Over the past 3 years, Amazon has been releasing Web Services for developer use. Some of which were related to Amazon products and quite a few unrelated. With Amazon’s latest rollout, SimpleDB, they have quietly released the starter kit for any online service company.
In a time where the technology industry is focused on Web 2.0 and data accessibility, we’ve seen little growth in infrastructure technology. Sure you have your frameworks, your databases, but no one has thought of providing a low barrier of entry infrastructure product. All of these services have came about from Amazon’s own internal use, so the technology has been proven to work for Amazon, why wouldn’t it work for everyone?
The basics of an infrastructure should be; application hosting services, messaging services, storage, databases, and a payment service. For application hosting services, Amazon provides EC2. EC2 enables a developer to create an image of an application and upload it to a virtual computing environment. If another instance is required, EC2 allows you to expand your virtual cloud to accommodate.

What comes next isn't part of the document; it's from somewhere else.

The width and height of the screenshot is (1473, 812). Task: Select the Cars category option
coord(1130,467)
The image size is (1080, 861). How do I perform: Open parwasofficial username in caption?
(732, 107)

At times, you need applications to be able to communicate with each other in a distributed fashion. These services are typically called Message Queues or Buses. Amazon calls it Simple Queue.
Most applications will require some level of data persistence. Amazon started this by offering S3, a basic storage system that can hold up to 5GB of data per item. Until recently, application developers that utilized S3 were expected to maintain their own mechanisms of data discovery, database indexes. With the release of SimpleDB, basic functionality of a database are available. Not all, but enough to create a map of attributes that can be queried upon.
When your application is ready to charge its users, Amazon FPS is available as a payment gateway.
Now all of this sounds wonderful and that Amazon has provided you a way to not pay for infrastructure. That’s not entirely correct. For one, Amazon does charge by CPU cycles, bandwidth, and storage. Depending on your use, the costs can outweigh the benefit of building your own infrastructure. As mentioned before, these services were born out of Amazon’s own use, so there is a change that they will not service the needs of all application developers. What’s great is that you can pick and choose, the application is responsible for delegating. This enables applications to remain flexible behind the scenes.
These services will not necessarily be suitable for large companies, but for small companies trying to get something out quickly, Amazon’s Web Services will certainly help reduce costs and time to market. Brilliant work Amazon!